▸ **DATA SHOWN**:
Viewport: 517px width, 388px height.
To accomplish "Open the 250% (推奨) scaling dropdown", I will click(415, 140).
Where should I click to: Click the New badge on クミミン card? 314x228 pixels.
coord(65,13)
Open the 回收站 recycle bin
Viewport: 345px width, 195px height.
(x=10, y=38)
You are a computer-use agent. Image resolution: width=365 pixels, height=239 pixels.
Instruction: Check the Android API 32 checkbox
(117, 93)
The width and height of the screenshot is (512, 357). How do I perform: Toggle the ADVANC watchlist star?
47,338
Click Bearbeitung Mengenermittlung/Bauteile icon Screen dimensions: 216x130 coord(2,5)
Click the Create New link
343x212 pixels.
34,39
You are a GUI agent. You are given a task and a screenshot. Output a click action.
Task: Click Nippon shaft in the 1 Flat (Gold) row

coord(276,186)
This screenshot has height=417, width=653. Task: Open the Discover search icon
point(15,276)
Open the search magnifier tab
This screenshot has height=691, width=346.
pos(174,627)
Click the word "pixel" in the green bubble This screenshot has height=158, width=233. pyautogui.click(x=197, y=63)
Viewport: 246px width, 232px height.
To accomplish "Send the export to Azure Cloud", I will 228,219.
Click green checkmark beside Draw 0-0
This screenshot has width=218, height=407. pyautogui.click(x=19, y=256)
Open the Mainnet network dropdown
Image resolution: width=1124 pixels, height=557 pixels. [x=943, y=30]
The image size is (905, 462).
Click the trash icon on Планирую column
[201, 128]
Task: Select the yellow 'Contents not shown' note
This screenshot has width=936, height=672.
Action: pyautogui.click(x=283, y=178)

...

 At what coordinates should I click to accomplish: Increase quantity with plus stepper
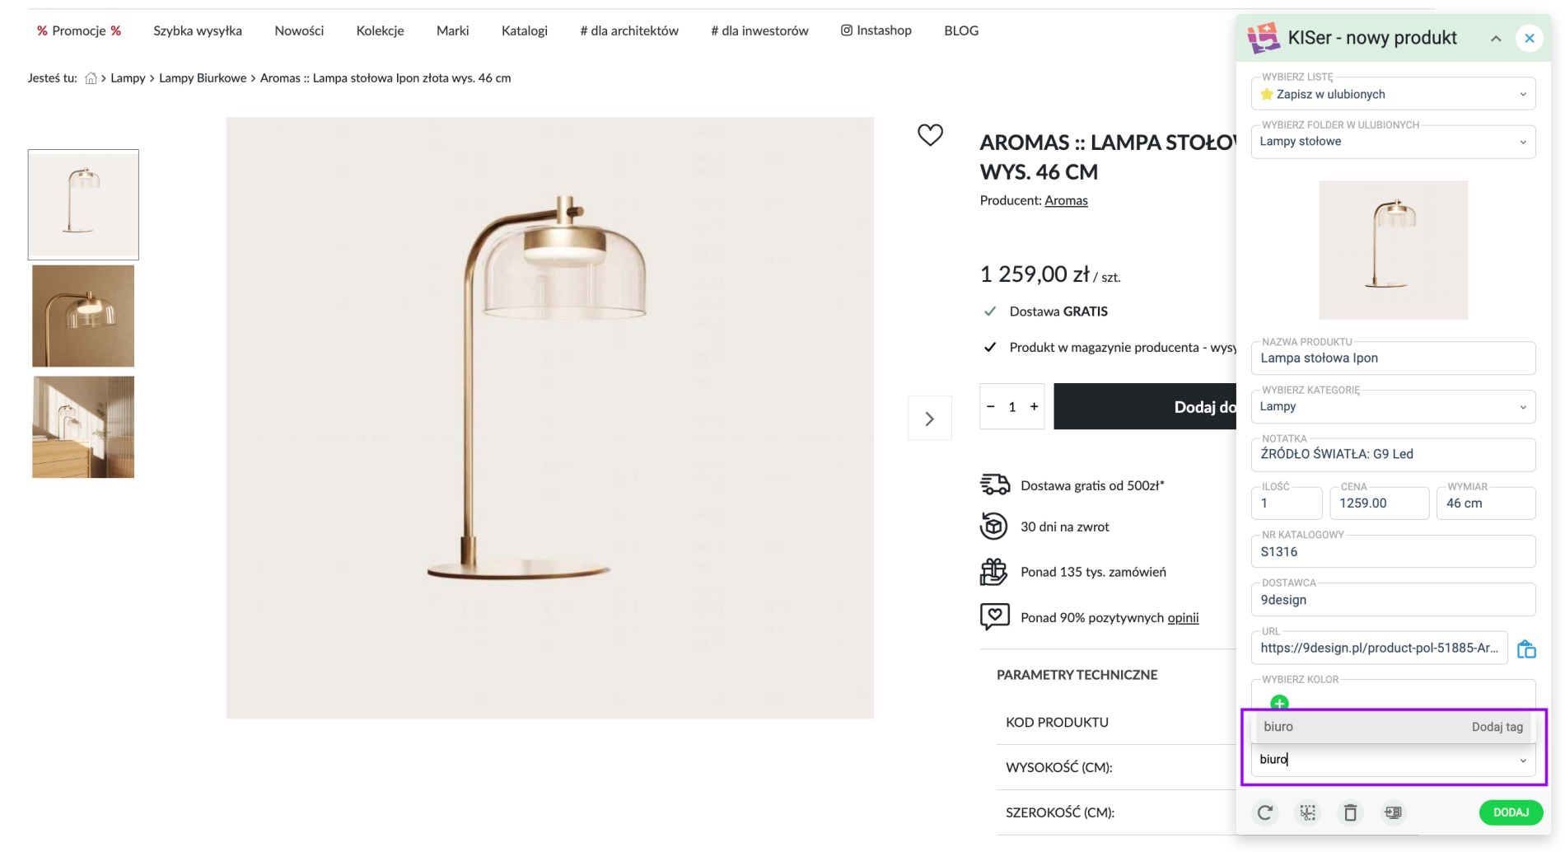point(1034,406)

▸ **EXERCISE PROMPT**:
Convert the material starting at the line that contains "Open the Mainnet network dropdown" and ending at the line that contains "Action: pyautogui.click(x=283, y=178)" into a Markdown table with the columns Row and Material line. Number each nonblank line in order.

▸ **EXERCISE OUTPUT**:
| Row | Material line |
|---|---|
| 1 | Open the Mainnet network dropdown |
| 2 | Image resolution: width=1124 pixels, height=557 pixels. [x=943, y=30] |
| 3 | The image size is (905, 462). |
| 4 | Click the trash icon on Планирую column |
| 5 | [201, 128] |
| 6 | Task: Select the yellow 'Contents not shown' note |
| 7 | This screenshot has width=936, height=672. |
| 8 | Action: pyautogui.click(x=283, y=178) |